Backup concepts must exist for relevant IT systems, addressing confidentiality, integrity, and availability of backup data. Recovery concepts must also exist for relevant IT services. The should-level requires a comprehensive backup and recovery concept per IT service that accounts for inter-service dependencies and recovery sequencing. For high protection needs, backup and recovery concepts must be methodically reviewed at regular intervals, restore capability must be tested, and RPO and RTO targets must be defined. For very high protection needs, backups must be supplemented with offline procedures, immutable backups, or isolated IAM technology to protect against ransomware scenarios. Restore procedures must be technically tested at regular intervals. Geographical redundancy must be considered.
Evidence includes backup configuration documentation, recovery plans, test records proving restore capability, and for very high protection needs, immutable backup configuration records and geographically redundant storage records.
5.3 System Acquisitions, Requirement Management and Development
This subchapter covers how security is built into IT systems from the start — whether acquired from vendors or built in-house — and how the organization manages its relationships with cloud and external service providers at the technical level.
5.3.1 — To what extent is information security considered in new or further developed IT systems?
Security requirements must be embedded into both development and acquisition processes.

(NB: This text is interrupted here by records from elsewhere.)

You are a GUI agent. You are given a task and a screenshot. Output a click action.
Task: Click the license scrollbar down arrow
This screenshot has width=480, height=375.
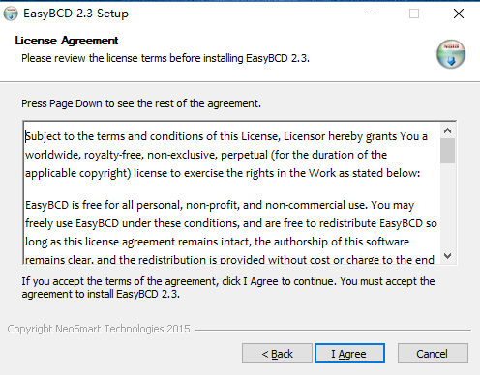447,256
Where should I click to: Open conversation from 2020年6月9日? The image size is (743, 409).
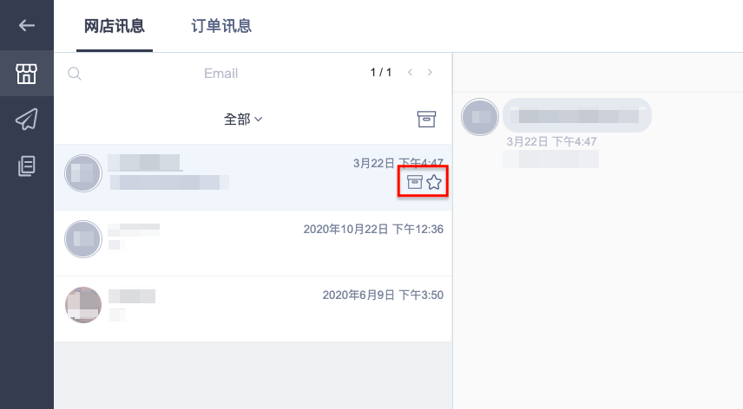coord(253,308)
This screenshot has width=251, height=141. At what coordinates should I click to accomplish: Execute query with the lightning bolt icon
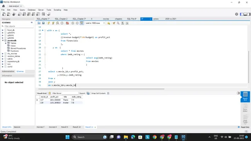point(49,23)

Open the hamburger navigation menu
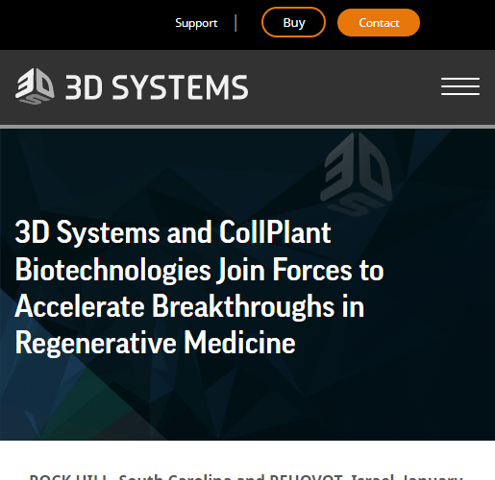pos(460,86)
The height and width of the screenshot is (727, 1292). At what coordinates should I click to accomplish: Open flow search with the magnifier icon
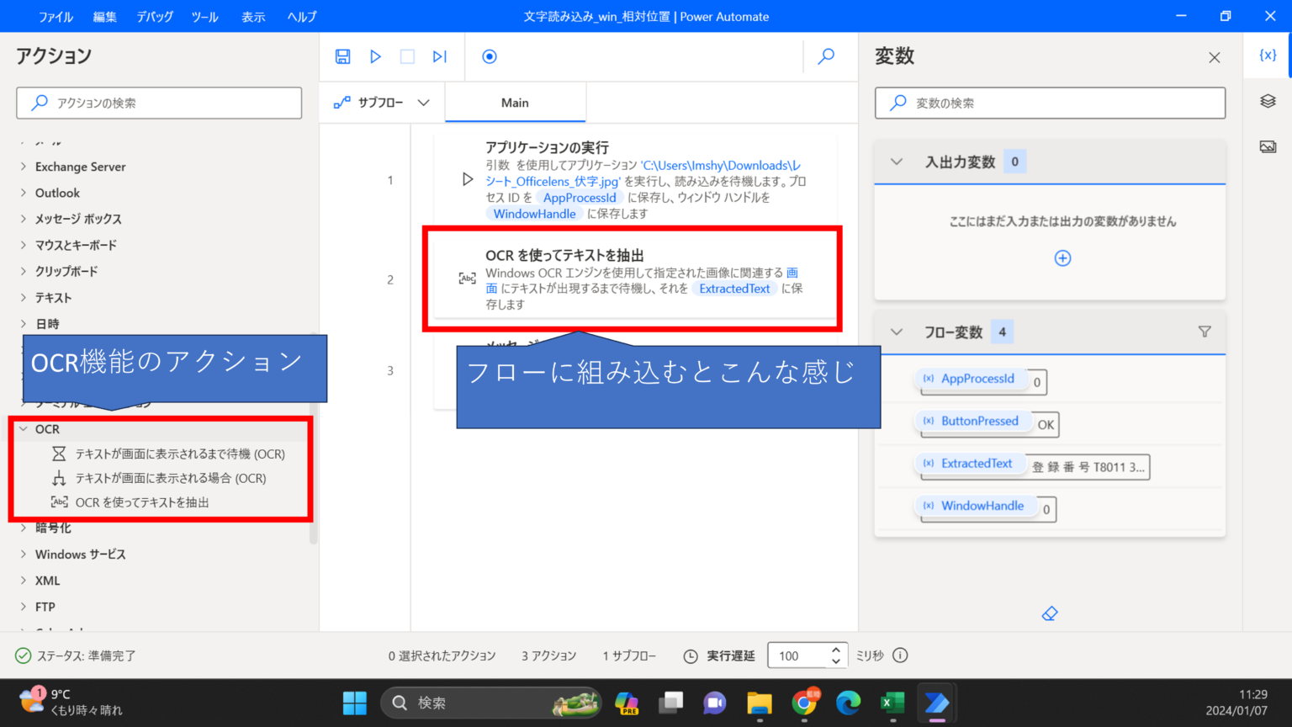(x=825, y=56)
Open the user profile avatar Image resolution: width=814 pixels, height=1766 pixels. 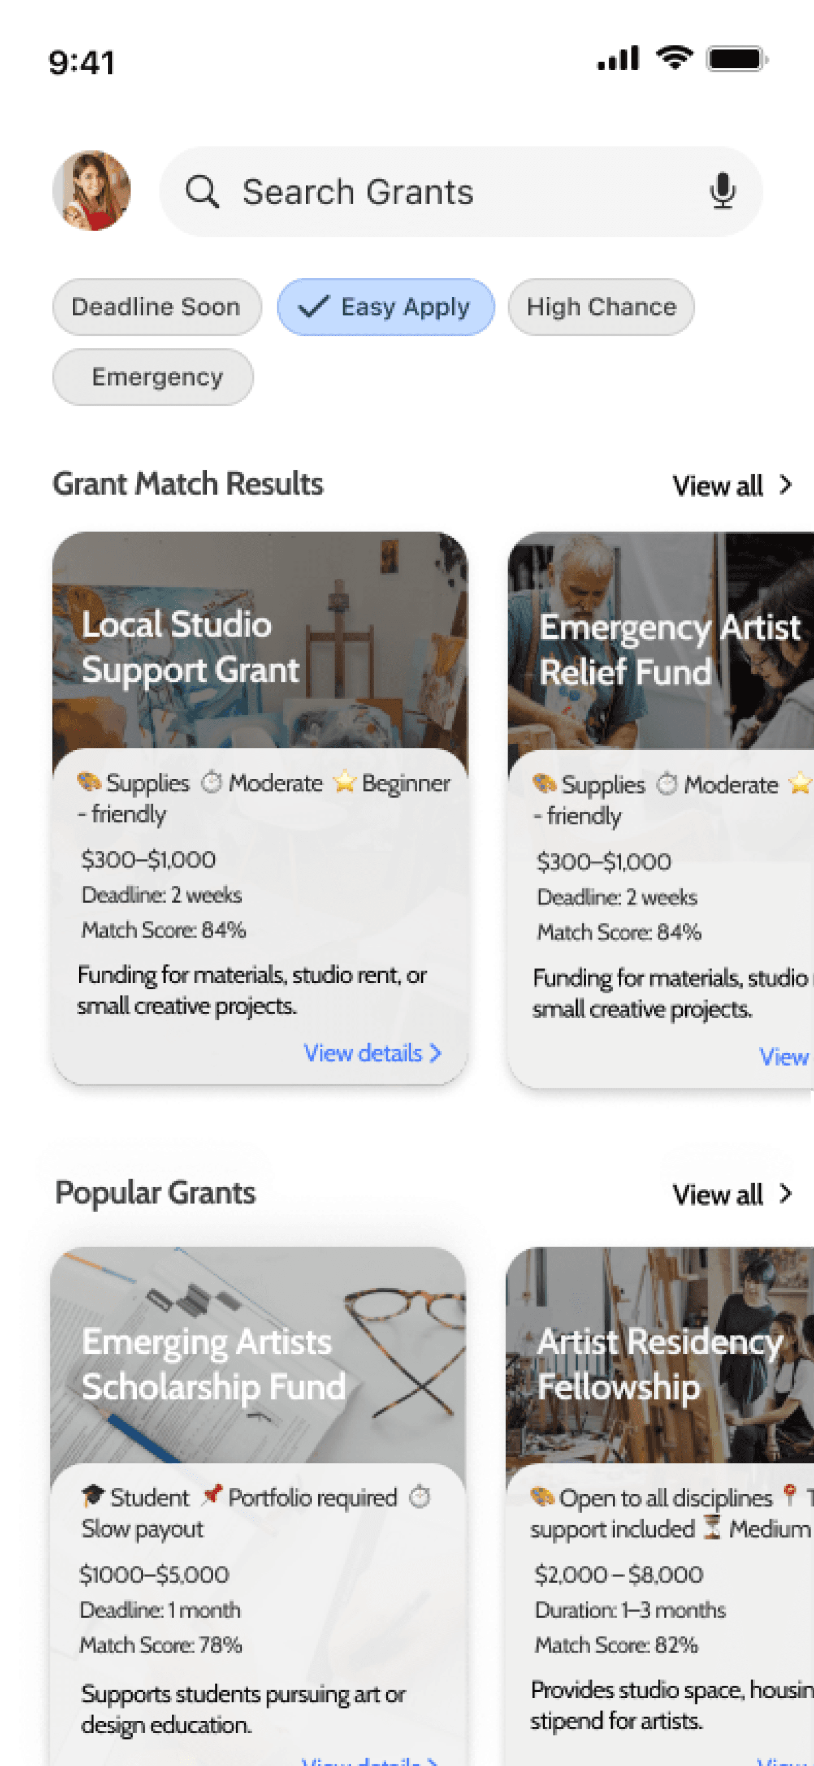(91, 191)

This includes security requirements in specification documents, vendor recommendations and best practices, and fail-safe design principles. Security requirements must also be considered throughout the development lifecycle, including testing and deployment. The should-level adds formal requirement specifications referencing security standards. For very high protection needs, purpose-built or significantly customized software must undergo security testing — such as penetration testing — at commissioning, at major changes, and at regular intervals thereafter.
Evidence includes requirement specifications containing security criteria, development lifecycle documentation, and for very high protection needs, penetration test reports.

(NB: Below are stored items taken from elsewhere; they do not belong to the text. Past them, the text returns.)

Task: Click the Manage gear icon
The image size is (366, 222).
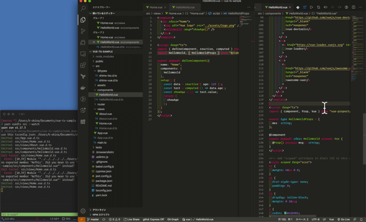Action: 83,211
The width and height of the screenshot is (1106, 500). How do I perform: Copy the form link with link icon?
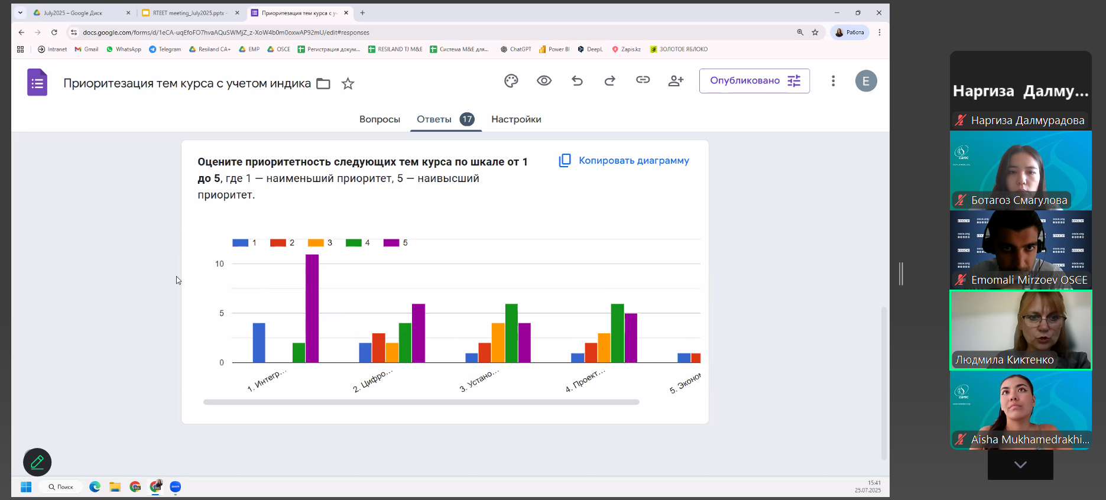click(x=643, y=80)
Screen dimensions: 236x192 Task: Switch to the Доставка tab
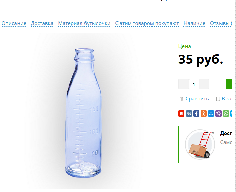click(x=42, y=23)
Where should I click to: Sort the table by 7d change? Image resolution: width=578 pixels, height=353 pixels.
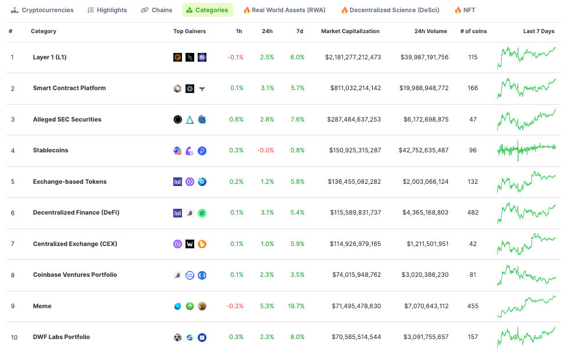tap(299, 31)
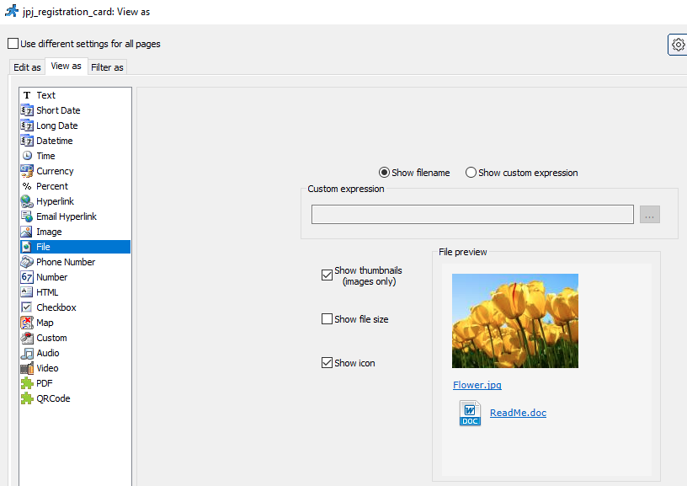Switch to the Edit as tab

pos(27,67)
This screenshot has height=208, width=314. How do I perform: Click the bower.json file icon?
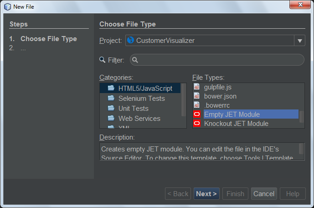[197, 96]
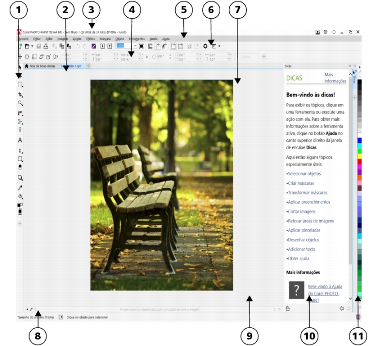This screenshot has width=387, height=346.
Task: Select the Fill bucket tool
Action: [20, 197]
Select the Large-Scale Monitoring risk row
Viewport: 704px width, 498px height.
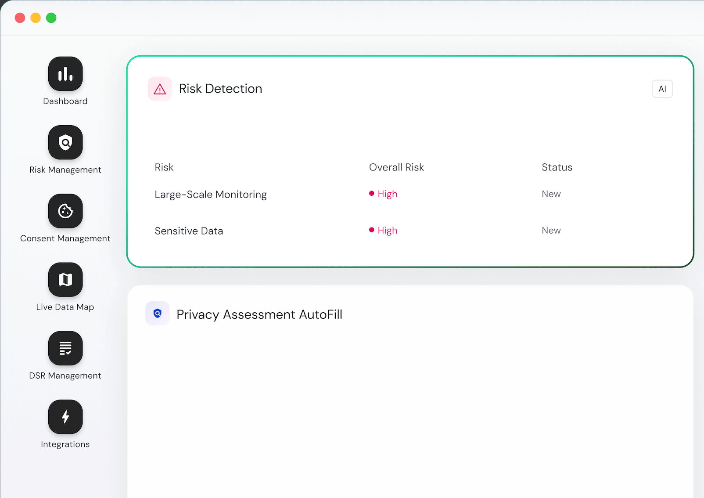point(211,195)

5.3.2 — To what extent are requirements for network services defined?
Information security requirements for network services must be determined and fulfilled. The should-level expects formal SLAs to document agreed requirements and adequate redundancy to be implemented. For high protection needs, traffic monitoring procedures — such as flow analyses and availability measurements — must be defined and carried out to detect anomalies and verify quality.
Evidence includes a network service requirements document, SLA agreements, and for high protection needs, traffic monitoring reports or dashboards.

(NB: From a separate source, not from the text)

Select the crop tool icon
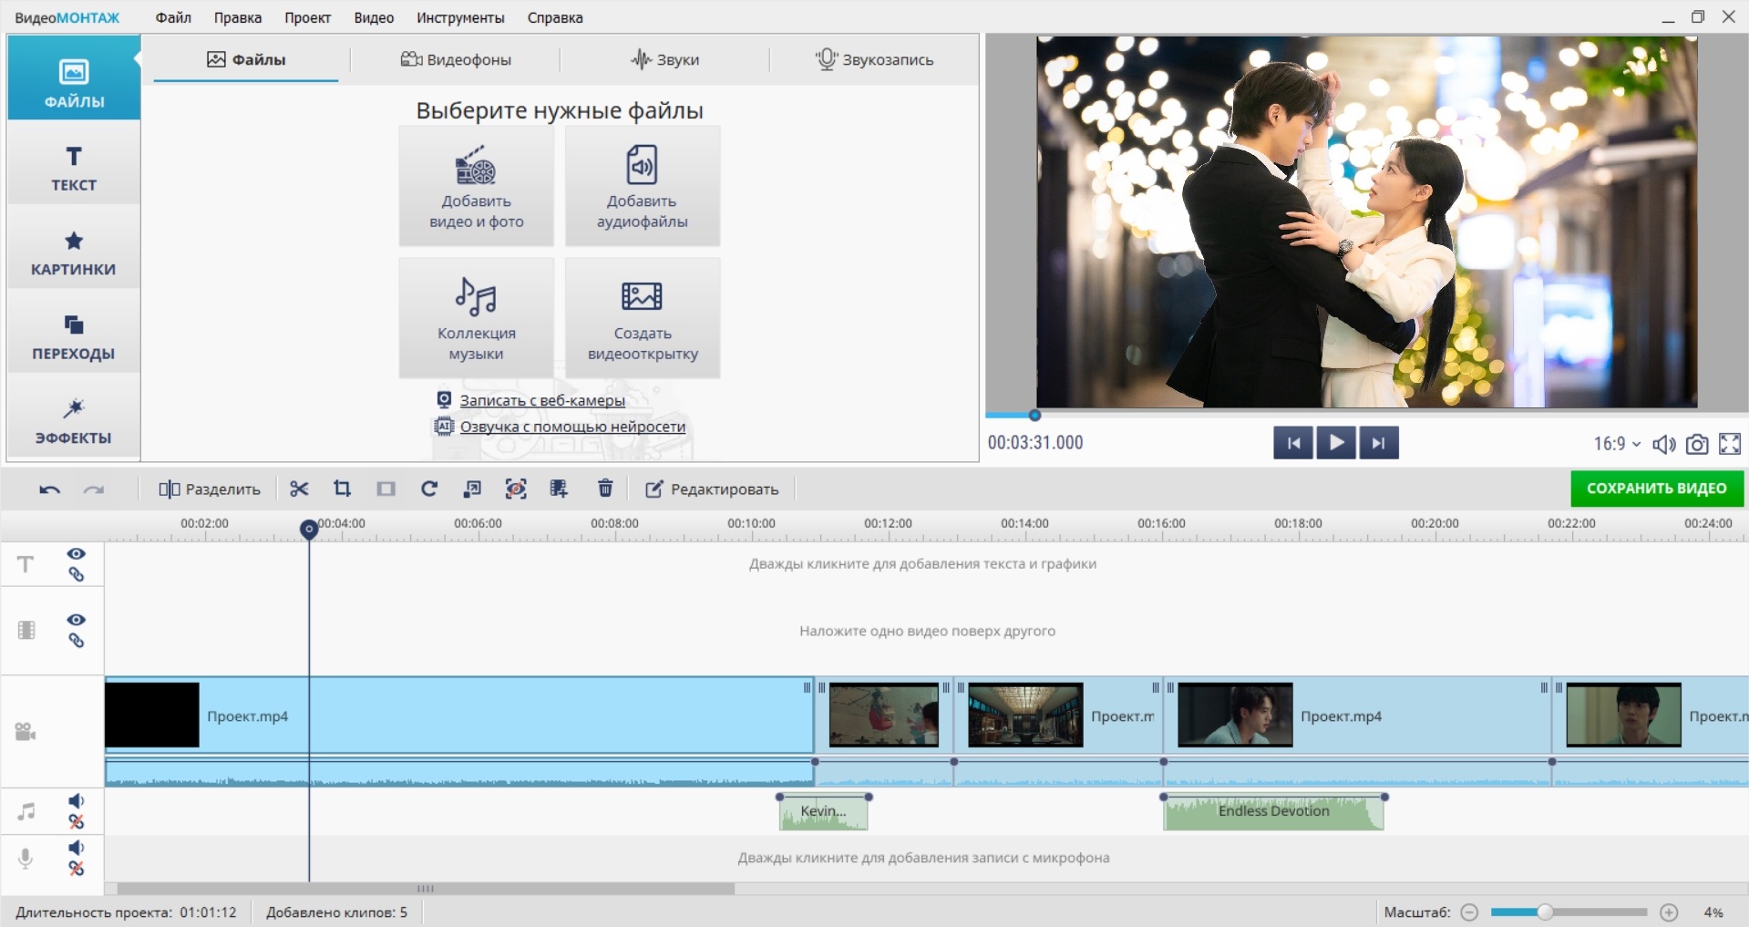Viewport: 1749px width, 927px height. [x=342, y=489]
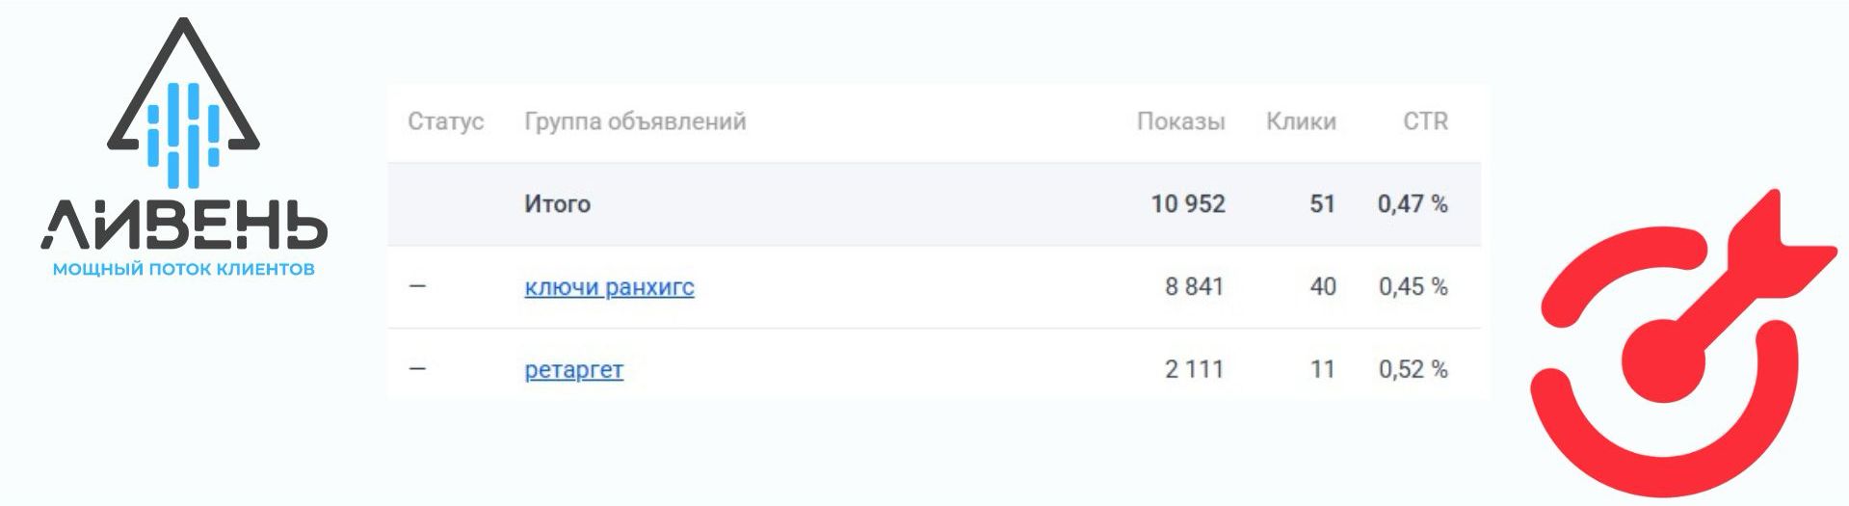
Task: Click the CTR value 0,45 %
Action: pyautogui.click(x=1413, y=287)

5.3.3 — To what extent is the return and secure removal of information assets from external IT services regulated?
When terminating an external IT service, the organization must have a defined and implemented procedure for securely removing or retrieving its information assets. The should-level requires this procedure to be documented, kept current, and contractually embedded with the service provider.
Evidence includes a termination and data retrieval procedure, contracts containing data return and deletion clauses, and records of executed terminations.
5.3.4 — To what extent is information protected in shared external IT services?
In multi-tenant cloud or shared hosting environments, effective logical segregation must prevent other organizations’ users from accessing the organization’s information. The should-level expects the provider’s segregation concept to be documented and regularly reviewed, covering data, functions, software, operating systems, storage, and networking, as well as risk assessments for third-party software running in shared environments.
Evidence includes the cloud or hosting provider’s segregation documentation, contractual guarantees of tenant isolation, and internal review records.